“Ayo kita
menikah..”
Ujar pria di depanku tiba-tiba. Aku
tersikap, tak siap dengan situasi seperti ini. Entah mengapa kalimat itu
terdengar begitu asing bagiku. Rasanya hampir tak dapat ku mengerti. Terdengar
seperti kalimat dalam bahasa lain yang tak pernah ku dengar sebelumnya, kalimat
dari bahasa suatu kaum yang baru ditemukan oleh para ilmuan. Tuhan, apa tingkat
kecerdasanku sudah berkurang? Mungkin aku harus meminjam kamus bahasa dari
perpustakaan nasional besok.
Ya Tuhan, apa yang harus ku lakukan?
Aku baru saja putus cinta dan lukaku masih menganga. Bagaimana mungkin secepat
ini Kau hadirkan lagi seorang pria yang menuntutku untuk mencintainya? Aku
pasti sudah pergi berlari sambil menangis jika saja kakiku tidak lecet karena
gesekan di kulit sepatu baru. Aku heran, mengapa kaki ku tak pernah bisa
bersahabat dengan kulit sepatu baru? Mengapa selalu saja menyebabkan lecet di
kaki ku?
Sepi. Aku
memilih tak bersuara. Kami memilih tak berkata-kata tapi langit tahu, bulan
tahu, Tuhan pun tahu bahwa masing-masing dari kami punya lebih dari sejuta
kalimat untuk di ucapkan. Tapi tak ada satupun dari kami yang masih begitu
berani untuk memulai pembicaraan. Entah aku harus bersyukur atau bersedih atas
hal ini, aku hampir tak peduli.
Aku bahkan tak berani untuk menatap
matanya, jadi kubenamkan saja wajahku dalam-dalam dalam mangkuk bakso di
hadapanku. Ah, lecet di kakiku semakin terasa perih dan panas sementara bakso
di mangkuk ku sudah hampir habis. Aku merasa pria di depanku sedang memandangku
lekat-lekat, menunggu jawaban atau mungkin sebuah kalimat atau bahkan suara
kecil dari mulut yang sudah ku kunci. Dan sayangnya kunci itu sudah ku telan
bersama bakso yang makan. Bagaimana nasibku setelah mangkok bakso ini kosong?

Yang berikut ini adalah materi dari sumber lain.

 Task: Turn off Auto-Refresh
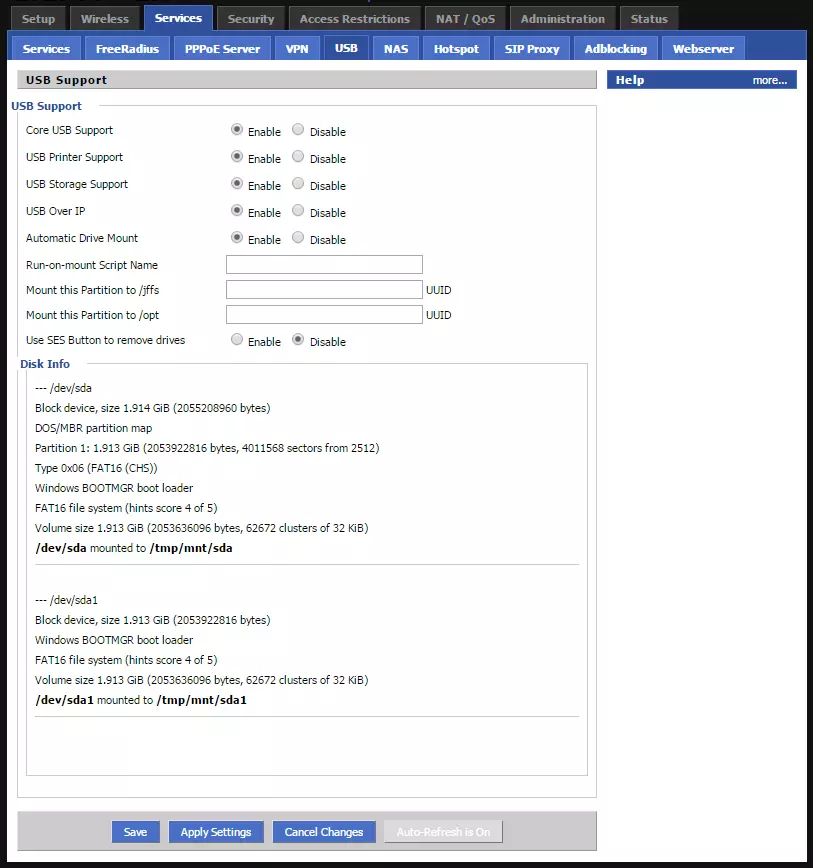(x=443, y=831)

Kemana aku harus mencari perlindungan?
*** *** *** ***
Aku terkejut dengan ucapanku
sendiri. Rasanya seperti meriam yang terlontar tanpa rencana hanya karena
sebuah percikan api menyalakan sumbunya. Ingin kutampar bibirku yang begitu
lancang melontarkan kalimat yang bahkan tak pernah berani aku pikirkan. Wajahku
terasa panas dan gerakanku tiba-tiba saja kaku, sebentar lagi mungkin aku akan
pingsan.
Sebagai seorang pria, hidupku
tidaklah begitu mapan. Sekedar makan dan hidup seadanya, aku bekerja. Tak
banyak harta yang kupunya. Bahkan urusan wajah dan penampilanku pun tak bisa
dibilang mempesona. Ah, aku bahkan tak bisa di bilang biasa saja. Tapi soal
keberanian aku jagonya. Banyak wanita yang kutaklukan hanya dengan bermodalkan
kata-kata. Namun untuk yang satu ini, aku tak pernah melakukannya.
Dia wanita biasa yang ku kenal
sebagai salah satu dari teman kos ku, dia tinggal bersama dua orang teman
wanitanya. Tak sering kulihat dia duduk di ruang bawah, tempat kami berkumpul.
Sepulangnya dia bekerja, dia akan masuk ke kamar lalu keluar hanya untuk mandi.
Dan disetiap hari libur, dia akan pulang ke rumah orang tuanya.
Wanita pendiam dengan senyum yang
manis. Hanya itu yang dapat kutangkap dari kesehariannya. Dia bahkan seperti
tak peduli dengan banyaknya laki-laki yang mendekatinya. Sungguh kesempatan
yang istimewa bagiku karena dia bersedia jalan denganku, walau hanya makan di
sebuah warung bakso. Rasanya aku ingin terbang.
Ah, Tuhan, jika dia memang jodoh
yang Kau kirim kepadaku untuk menggantikan wanita yang sangat kucintai namun
meninggalkanku dan menikah dengan orang lain, maka segerakan dia menghabiskan
bakso di hadapannya dan ijinkan aku untuk tetap dapat menatap matanya yang
hitam dan bulat.

permainan point of view yang asyik... I enjoyed it!